I’ve written a bunch of posts about my week in Milan in February but I’m not sure I have said anything about books or reading. Normally for a trip I would post about what books I was going to take with me on the plane, what I read while I was away, what bookshops I went to, what I read on the way home, etc. The fact is, I really didn’t do much reading at all. Given that the point of my trip was to immerse myself in Italian as much as possible I kind of went out of my way not to have a book with me.
But let’s get real, I’m still me. Bookish things happened.
I went to a few bookshops in Milan as well including the wonderful Rizzoli in the Galleria. I was hoping to find some books that have the Italian on one page and the English translation on the facing page, but no such luck. I know they exist but I supposed general bookstores aren’t the places to find them. I did, however, buy about four young adult/juvenile books in Italian thinking that those might be better for my comprehension level and not require as many trips to the dizionario. More on those in a future post.
When I contemplated what would be the best way to immerse myself in Italian during my week in Italy, I decided I didn’t want to take formal classes. I am already doing that four hours a week in DC and I didn’t want to feel boxed into a curriculum when I could be out and about exploring. What I settled on was setting up tours with private guides who would speak in Italian but be able to explain things in English when I didn’t understand. And since they were private guides and I was the only one on the tour, I could ask them to slow down and help on points of language without feeling sheepish.

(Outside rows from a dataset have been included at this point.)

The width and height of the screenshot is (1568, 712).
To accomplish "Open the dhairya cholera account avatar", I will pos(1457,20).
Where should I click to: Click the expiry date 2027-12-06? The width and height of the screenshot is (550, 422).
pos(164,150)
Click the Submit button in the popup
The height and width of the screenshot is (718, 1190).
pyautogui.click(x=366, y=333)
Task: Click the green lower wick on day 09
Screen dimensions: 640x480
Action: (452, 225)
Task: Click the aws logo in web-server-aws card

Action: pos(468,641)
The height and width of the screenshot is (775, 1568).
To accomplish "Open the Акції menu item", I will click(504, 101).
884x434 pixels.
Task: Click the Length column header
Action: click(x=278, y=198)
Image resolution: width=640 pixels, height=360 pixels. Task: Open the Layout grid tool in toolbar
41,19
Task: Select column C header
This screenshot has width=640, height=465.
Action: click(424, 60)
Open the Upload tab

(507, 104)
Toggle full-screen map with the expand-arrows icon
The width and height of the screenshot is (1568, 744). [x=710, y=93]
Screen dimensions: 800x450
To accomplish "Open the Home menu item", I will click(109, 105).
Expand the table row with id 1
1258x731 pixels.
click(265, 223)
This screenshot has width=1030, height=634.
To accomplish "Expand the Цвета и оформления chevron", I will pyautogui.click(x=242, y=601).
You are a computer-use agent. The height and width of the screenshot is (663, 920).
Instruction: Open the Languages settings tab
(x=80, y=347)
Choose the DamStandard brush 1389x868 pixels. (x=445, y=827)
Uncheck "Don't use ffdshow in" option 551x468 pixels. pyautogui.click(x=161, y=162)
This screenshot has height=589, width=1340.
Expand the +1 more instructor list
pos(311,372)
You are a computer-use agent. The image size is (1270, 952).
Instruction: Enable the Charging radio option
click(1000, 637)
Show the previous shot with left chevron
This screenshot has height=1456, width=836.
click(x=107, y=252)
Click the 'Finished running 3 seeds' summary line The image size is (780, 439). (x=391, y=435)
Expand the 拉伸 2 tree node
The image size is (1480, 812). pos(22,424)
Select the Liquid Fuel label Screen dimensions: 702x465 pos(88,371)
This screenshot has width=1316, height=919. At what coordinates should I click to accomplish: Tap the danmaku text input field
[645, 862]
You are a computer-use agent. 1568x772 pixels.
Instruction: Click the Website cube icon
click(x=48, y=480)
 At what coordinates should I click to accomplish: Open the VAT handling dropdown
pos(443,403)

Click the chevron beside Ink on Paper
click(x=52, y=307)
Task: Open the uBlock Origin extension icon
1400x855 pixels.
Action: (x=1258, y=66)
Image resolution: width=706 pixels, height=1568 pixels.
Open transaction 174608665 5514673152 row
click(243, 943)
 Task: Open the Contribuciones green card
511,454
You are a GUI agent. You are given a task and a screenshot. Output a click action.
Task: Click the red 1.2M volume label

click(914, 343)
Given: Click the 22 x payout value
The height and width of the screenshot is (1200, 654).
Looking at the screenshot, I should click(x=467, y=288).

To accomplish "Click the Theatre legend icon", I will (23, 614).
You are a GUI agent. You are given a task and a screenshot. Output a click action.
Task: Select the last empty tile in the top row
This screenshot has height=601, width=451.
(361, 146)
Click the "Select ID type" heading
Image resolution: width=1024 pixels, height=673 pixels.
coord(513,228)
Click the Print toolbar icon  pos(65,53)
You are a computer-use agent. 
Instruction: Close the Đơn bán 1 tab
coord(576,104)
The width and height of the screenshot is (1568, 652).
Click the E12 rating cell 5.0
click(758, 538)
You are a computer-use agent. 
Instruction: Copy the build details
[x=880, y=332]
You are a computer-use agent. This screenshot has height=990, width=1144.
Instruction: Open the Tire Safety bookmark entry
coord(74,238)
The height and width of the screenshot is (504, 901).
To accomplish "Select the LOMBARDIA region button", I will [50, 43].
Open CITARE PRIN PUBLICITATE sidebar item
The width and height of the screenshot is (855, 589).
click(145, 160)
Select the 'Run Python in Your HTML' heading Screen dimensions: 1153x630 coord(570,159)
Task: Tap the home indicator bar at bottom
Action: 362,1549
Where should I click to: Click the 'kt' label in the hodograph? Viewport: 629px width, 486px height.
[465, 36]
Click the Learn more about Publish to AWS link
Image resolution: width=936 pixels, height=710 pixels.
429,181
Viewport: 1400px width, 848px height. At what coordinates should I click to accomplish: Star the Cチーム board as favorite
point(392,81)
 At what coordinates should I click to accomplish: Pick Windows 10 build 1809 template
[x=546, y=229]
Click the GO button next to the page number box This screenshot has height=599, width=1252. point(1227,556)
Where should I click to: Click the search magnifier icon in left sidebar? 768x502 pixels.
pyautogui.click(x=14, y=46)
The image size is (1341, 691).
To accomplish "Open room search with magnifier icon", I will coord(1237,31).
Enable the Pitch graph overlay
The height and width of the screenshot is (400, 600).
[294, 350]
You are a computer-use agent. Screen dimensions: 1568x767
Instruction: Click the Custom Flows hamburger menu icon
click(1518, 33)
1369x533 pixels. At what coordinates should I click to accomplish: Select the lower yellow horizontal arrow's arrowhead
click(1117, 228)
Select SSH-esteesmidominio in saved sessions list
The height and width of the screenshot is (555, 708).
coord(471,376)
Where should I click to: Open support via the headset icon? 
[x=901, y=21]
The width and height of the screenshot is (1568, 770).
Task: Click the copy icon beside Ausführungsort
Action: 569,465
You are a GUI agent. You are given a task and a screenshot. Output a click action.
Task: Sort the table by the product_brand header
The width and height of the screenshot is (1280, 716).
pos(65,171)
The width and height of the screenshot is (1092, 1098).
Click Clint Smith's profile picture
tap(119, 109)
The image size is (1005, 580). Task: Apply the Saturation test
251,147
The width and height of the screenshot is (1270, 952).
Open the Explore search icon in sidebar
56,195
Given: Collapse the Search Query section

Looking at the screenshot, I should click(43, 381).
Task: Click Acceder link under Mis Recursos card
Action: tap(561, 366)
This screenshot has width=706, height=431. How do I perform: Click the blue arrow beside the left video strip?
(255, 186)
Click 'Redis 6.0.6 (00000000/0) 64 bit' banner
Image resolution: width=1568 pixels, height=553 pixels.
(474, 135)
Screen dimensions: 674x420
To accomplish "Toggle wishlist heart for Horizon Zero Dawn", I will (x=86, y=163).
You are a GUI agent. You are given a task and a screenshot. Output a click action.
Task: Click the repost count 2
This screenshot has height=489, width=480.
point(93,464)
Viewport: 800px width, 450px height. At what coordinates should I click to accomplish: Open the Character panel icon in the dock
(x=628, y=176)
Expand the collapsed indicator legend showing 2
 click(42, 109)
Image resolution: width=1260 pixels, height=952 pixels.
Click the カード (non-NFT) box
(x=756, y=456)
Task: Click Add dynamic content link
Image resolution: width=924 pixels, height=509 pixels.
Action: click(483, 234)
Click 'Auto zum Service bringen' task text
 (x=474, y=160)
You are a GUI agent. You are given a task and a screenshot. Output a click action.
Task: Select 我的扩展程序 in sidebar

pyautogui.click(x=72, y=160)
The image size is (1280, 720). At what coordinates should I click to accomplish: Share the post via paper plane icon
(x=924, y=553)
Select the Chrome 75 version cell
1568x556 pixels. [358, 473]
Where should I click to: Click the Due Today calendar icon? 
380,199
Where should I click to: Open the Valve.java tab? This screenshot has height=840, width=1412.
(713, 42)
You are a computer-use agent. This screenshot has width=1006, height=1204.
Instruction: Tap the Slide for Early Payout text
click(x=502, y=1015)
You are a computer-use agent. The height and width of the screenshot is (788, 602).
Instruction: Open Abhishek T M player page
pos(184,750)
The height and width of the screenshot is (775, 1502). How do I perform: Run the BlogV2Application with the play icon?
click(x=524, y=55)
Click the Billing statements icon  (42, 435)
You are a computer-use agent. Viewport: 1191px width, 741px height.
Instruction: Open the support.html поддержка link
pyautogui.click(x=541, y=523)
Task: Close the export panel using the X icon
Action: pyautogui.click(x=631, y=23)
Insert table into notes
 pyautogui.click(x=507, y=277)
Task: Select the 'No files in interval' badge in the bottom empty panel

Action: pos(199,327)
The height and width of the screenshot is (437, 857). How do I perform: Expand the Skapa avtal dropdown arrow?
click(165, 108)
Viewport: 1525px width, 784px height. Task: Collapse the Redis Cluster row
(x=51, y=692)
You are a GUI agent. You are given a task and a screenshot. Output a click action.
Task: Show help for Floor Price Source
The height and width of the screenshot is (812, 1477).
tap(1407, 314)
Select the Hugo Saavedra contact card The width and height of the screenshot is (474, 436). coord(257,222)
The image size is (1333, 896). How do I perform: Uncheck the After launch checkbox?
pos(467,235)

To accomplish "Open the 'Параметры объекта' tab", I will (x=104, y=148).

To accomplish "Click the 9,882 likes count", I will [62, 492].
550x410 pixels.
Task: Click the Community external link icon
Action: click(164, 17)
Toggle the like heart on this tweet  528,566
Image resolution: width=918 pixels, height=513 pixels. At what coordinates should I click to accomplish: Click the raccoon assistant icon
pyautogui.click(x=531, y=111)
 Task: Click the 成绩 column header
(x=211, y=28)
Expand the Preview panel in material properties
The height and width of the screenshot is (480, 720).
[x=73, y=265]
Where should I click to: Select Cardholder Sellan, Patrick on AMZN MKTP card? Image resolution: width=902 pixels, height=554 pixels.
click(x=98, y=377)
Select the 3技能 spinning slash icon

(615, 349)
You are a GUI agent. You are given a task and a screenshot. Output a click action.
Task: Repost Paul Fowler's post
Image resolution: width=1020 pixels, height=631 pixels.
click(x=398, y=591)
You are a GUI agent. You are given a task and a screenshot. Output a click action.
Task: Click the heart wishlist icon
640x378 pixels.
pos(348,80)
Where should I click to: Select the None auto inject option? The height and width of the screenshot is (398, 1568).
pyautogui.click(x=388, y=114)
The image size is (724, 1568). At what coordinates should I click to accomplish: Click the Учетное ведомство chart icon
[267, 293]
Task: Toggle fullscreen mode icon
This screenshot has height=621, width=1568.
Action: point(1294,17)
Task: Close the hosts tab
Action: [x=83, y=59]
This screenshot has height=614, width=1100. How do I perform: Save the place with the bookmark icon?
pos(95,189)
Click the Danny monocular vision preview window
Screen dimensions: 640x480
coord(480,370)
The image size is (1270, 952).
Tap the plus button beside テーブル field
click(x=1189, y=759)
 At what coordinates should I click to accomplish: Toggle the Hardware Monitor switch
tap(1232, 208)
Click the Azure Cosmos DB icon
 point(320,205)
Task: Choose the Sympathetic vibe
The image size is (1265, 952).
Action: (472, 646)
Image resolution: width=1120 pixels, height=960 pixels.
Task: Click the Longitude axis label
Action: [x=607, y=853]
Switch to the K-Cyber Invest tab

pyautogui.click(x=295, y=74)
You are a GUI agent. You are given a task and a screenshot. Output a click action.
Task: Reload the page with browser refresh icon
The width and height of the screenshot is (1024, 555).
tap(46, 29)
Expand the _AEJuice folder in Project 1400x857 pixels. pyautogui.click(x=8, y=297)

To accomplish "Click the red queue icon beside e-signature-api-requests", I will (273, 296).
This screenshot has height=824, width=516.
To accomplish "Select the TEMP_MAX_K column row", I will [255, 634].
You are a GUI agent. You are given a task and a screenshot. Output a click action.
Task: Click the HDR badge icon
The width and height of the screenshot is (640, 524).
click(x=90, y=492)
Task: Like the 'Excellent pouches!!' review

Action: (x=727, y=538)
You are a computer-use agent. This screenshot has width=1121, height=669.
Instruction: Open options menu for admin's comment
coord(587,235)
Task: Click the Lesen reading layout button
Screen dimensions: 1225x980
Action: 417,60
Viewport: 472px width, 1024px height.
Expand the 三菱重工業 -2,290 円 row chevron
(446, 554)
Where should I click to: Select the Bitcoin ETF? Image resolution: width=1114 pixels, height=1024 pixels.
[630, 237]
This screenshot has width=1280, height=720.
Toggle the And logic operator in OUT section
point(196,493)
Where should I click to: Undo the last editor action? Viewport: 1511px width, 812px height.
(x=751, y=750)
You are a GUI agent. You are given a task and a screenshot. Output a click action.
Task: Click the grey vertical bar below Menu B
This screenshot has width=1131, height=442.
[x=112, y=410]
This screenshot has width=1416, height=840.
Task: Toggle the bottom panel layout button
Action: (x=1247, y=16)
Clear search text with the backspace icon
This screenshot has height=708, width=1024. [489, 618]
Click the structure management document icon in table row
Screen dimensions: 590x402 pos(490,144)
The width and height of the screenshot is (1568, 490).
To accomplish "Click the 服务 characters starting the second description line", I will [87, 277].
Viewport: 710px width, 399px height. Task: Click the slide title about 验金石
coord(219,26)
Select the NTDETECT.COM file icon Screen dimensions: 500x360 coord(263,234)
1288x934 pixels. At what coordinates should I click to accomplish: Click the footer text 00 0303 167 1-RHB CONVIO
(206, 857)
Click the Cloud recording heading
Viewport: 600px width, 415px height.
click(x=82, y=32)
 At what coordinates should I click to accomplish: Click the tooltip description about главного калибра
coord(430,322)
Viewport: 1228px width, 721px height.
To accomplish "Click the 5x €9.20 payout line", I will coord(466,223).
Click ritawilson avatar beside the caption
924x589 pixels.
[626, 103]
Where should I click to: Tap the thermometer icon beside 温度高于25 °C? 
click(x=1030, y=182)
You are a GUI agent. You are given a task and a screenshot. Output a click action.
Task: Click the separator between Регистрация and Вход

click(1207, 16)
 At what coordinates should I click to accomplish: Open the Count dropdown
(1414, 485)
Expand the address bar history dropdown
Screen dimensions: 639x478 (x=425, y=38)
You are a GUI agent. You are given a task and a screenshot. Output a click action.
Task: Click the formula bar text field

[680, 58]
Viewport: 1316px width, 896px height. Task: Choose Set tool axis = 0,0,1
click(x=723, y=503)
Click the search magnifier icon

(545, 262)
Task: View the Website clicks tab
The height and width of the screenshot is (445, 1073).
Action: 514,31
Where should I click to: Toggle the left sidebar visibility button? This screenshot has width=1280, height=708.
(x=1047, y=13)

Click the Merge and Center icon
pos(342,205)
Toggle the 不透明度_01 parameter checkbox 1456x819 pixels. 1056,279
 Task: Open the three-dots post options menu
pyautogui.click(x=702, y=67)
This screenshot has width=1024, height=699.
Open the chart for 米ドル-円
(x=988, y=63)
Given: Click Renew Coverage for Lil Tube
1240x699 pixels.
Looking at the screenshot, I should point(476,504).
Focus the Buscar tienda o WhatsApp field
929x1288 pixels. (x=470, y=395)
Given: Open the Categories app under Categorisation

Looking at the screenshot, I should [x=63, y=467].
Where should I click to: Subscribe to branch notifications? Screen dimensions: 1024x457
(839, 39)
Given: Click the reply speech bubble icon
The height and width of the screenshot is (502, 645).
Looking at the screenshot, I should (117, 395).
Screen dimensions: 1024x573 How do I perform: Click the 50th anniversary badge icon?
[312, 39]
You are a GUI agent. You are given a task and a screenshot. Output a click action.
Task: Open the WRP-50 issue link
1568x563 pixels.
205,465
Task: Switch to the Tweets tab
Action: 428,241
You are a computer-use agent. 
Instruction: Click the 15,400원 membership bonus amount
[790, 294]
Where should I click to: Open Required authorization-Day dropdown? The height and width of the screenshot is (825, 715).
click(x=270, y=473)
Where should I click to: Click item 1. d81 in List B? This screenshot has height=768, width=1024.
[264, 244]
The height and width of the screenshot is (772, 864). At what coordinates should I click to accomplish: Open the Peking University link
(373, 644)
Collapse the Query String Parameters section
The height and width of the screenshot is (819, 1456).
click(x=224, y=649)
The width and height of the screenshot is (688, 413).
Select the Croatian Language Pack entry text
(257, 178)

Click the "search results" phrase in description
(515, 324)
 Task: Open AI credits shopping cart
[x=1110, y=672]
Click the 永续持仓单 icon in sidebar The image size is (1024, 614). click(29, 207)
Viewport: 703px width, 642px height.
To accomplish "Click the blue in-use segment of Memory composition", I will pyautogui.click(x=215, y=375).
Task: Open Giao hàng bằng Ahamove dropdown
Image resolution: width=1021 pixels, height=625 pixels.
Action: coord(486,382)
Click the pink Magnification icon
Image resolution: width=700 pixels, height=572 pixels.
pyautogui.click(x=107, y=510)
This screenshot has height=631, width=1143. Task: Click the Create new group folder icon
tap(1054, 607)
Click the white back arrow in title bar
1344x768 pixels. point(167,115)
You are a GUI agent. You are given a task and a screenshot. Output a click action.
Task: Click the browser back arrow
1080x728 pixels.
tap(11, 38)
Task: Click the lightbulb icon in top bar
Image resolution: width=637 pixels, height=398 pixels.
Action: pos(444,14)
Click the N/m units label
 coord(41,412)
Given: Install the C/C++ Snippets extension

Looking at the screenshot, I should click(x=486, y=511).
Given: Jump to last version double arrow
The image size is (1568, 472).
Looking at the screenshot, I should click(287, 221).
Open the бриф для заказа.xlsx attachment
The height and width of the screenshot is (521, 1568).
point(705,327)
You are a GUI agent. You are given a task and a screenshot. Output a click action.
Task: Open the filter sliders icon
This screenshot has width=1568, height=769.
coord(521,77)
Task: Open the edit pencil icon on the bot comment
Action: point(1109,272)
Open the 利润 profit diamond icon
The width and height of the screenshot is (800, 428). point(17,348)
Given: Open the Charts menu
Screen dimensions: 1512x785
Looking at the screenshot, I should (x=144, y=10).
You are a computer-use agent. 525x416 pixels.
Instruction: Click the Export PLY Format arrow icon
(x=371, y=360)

It is hard online to sift through all of the corporate results when looking for private tours. I wanted to deal with humans not a company or a website. One of the most promising boutique tour outfits that I came across was Bella Milano Tours run by Mirella Maestri and Valeria Andreoli. They offer all kinds of specialized tours related to food, fashion, history, etc. that go beyond the obvious things to see or do in Milan. And even better, they will create a bespoke tour so you can really dive into what interests you. When I emailed them about the possibility of creating an opportunity to have an Italian conversation with Italians over a good meal, Valeria was quick to write back with some options.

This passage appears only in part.